▶ Requests:
1) Rewrite the fantasy-series discussion from "Brent Weeks' Lightbringer" to "let it slide.", putting "saga" in place of "trilogy".
2) According to the fantasy-series discussion, in what year was Joan Vinge in a car accident?

Not including the Potter series in that list is a major infraction. I have hope that Scott Lynch with correct the course on the Gentleman Bastards. Then again, I retain hope that an older man living in Santa Fe will still finish his two remaining novels to wipe away the bad taste left by a certain TV series.
posted by Ber at 1:58 PM on October 16, 2019 [1 favorite]


Brent Weeks' Lightbringer series has not been mentioned, but I think it is quite good, where magic is based on light, which is channeled in a semi-liquid state.

I'd also be grumpy about not including Tim Pratt's The Axiom trilogy, but since the third one just came out, I'll let it slide.
posted by Marticus at 2:18 PM on October 16, 2019


I tried to read the first Temeraire and ended up giving the thing away to a friend. Dragons aren't ponies. As you can imagine, I'm not a Pern fan either.

Dragons aren't ponies in either series. Termeraire, for example, is a brilliant scholar and much brighter than his captain.

Joan Vinge, too, is horribly known considering her output.

One of the (really sad) reasons for this is that she was involved in a car accident in 2002 that - along with a chronic illness - impacted her ability to write. I'm a selfish fan: I wish there were more of her books - and I think that World's End and The Summer Queen were just as strong as The Snow Queen.

I was also delighted by Silverberg's Lord Valentine's Castle. I didn't know there were any sequels other than the short stories - I'm sorry to hear they weren't as strong. But I really do need to reread his At Winter's End - it's been decades, but I remember being blown away by it.

And I just want to underline Frowner's point about how I will give my kingdom for more stand-alone novels.

Spinning Silver! I'm just about 3/4 of the way through and it is so, so good.

The Curse of Chalion by Bujold (also mentioned above) stands alone; the second book in that universe stands mostly alone, and the third is independent of the first two.
posted by jb at 2:26 PM on October 16, 2019 [3 favorites]


I tried to read the first Temeraire and ended up giving the thing away to a friend. Dragons aren't ponies.

That's pretty much the big theme of the series. The first book plays the 'boy and his magic horse' angle fairly straight and then it progressively diverges; somewhere around book four is where it really goes off the rails.

▶ Data excerpt:
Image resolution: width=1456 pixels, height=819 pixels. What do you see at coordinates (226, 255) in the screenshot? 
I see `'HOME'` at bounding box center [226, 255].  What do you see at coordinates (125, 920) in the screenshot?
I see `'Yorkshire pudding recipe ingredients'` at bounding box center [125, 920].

▶ Set of answers:
1)
Brent Weeks' Lightbringer series has not been mentioned, but I think it is quite good, where magic is based on light, which is channeled in a semi-liquid state.

I'd also be grumpy about not including Tim Pratt's The Axiom saga, but since the third one just came out, I'll let it slide.

2) 2002